===== DATA

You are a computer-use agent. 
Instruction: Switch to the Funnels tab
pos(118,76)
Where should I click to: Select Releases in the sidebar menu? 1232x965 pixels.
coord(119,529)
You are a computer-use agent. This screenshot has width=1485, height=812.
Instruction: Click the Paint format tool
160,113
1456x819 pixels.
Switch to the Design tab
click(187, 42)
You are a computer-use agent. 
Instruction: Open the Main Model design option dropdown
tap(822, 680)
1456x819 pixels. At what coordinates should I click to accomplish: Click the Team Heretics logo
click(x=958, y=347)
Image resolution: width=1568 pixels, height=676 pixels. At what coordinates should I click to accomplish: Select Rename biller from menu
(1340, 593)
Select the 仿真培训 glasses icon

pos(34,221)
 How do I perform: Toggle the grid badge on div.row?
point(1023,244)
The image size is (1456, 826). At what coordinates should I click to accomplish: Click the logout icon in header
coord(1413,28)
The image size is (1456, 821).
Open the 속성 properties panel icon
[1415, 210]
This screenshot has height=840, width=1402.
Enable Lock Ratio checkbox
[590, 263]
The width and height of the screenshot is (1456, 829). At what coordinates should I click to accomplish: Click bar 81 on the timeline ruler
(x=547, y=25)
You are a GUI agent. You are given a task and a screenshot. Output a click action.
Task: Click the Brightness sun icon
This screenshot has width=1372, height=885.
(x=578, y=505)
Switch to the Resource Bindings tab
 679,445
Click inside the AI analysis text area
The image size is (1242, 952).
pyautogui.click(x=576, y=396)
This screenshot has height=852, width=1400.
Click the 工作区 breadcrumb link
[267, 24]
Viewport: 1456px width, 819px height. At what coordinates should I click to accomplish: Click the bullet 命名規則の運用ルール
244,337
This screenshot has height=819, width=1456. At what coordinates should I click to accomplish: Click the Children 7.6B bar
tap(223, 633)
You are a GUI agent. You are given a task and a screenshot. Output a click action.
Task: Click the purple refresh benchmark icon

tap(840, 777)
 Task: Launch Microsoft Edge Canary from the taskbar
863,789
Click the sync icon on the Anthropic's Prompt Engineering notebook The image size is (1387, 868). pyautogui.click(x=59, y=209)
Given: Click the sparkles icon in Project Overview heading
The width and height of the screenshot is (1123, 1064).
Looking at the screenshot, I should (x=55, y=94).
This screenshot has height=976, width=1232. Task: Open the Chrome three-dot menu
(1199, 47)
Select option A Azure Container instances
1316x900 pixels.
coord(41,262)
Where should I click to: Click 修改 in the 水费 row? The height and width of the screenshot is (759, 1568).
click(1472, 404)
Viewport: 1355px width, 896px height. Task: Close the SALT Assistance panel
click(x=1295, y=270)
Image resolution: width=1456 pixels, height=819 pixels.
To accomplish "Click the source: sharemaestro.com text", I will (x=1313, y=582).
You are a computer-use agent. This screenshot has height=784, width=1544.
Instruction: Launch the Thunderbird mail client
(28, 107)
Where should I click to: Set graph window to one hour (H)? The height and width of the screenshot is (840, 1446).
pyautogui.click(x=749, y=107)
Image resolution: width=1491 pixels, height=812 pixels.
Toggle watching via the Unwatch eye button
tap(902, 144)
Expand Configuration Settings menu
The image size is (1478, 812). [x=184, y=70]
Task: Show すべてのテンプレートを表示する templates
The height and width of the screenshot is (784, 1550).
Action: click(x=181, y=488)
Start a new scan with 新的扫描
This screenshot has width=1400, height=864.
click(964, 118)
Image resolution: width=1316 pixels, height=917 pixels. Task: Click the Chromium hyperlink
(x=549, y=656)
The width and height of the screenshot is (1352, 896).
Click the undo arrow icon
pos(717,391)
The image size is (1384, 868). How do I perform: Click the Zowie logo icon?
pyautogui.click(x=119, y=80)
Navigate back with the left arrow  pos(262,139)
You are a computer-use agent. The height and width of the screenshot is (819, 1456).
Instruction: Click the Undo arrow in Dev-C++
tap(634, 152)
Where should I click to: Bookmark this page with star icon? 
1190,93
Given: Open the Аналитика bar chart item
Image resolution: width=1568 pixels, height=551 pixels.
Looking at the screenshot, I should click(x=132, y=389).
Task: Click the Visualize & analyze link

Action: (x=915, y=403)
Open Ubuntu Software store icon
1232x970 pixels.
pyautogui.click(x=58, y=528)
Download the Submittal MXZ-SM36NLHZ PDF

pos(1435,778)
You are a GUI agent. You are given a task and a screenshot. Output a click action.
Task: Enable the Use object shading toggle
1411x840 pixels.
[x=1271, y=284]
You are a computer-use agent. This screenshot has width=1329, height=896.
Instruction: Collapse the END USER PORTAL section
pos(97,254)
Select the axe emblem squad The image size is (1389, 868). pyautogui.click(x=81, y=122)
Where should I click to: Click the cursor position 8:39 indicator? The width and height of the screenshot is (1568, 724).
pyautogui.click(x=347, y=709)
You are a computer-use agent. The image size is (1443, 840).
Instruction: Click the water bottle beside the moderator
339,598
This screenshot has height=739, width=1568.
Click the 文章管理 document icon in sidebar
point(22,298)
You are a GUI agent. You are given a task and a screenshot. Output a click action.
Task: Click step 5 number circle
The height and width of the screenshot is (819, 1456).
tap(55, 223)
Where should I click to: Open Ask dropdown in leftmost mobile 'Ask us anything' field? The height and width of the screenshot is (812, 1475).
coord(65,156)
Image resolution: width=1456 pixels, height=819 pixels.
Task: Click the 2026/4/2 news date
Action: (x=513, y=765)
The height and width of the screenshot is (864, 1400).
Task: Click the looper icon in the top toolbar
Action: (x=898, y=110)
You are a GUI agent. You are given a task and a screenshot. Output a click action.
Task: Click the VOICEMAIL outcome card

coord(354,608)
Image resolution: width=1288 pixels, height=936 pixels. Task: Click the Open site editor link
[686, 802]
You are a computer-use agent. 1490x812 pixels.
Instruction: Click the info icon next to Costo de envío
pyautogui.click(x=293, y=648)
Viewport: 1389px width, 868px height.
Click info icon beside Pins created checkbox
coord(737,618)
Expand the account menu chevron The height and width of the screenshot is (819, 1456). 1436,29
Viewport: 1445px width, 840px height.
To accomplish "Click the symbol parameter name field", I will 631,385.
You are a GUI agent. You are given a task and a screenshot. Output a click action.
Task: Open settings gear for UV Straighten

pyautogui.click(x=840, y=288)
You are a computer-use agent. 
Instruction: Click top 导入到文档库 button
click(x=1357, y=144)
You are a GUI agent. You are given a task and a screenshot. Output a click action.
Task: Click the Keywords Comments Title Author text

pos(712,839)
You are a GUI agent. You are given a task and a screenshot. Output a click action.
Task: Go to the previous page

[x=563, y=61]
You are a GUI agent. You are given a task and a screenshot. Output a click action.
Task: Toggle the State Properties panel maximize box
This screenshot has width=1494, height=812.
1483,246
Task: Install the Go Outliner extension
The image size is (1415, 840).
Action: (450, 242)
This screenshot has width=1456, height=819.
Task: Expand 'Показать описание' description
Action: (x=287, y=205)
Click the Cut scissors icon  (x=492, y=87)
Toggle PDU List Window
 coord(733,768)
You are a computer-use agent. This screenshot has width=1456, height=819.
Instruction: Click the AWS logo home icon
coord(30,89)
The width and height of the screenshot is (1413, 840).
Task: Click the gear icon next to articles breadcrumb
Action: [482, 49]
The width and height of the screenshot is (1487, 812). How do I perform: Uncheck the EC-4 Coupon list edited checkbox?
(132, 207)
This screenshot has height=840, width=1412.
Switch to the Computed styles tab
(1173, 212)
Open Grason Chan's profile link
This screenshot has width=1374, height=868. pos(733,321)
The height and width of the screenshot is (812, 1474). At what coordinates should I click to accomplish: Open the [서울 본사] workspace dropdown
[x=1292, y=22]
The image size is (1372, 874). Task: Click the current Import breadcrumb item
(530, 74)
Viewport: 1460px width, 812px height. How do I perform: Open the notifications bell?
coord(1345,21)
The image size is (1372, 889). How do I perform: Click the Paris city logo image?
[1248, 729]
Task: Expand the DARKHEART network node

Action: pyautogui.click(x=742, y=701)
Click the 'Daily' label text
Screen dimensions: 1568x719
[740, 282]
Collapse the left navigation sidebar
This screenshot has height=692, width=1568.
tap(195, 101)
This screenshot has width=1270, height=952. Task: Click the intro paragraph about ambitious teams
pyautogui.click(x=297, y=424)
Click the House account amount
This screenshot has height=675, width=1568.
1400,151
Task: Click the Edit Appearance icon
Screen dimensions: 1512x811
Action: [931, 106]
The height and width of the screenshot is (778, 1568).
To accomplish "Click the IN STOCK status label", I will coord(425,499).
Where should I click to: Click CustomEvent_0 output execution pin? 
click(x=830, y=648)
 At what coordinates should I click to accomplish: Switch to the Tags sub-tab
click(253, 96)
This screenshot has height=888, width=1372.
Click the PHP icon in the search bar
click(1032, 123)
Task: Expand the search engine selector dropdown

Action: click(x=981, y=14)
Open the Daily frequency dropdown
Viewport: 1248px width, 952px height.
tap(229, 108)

==========

Each line above that contains the word "will" should be returned.

→ ANSWER FOR THIS EXERCISE:
To accomplish "Click the source: sharemaestro.com text", I will (x=1313, y=582).
To accomplish "Click the symbol parameter name field", I will 631,385.
To accomplish "Click the IN STOCK status label", I will coord(425,499).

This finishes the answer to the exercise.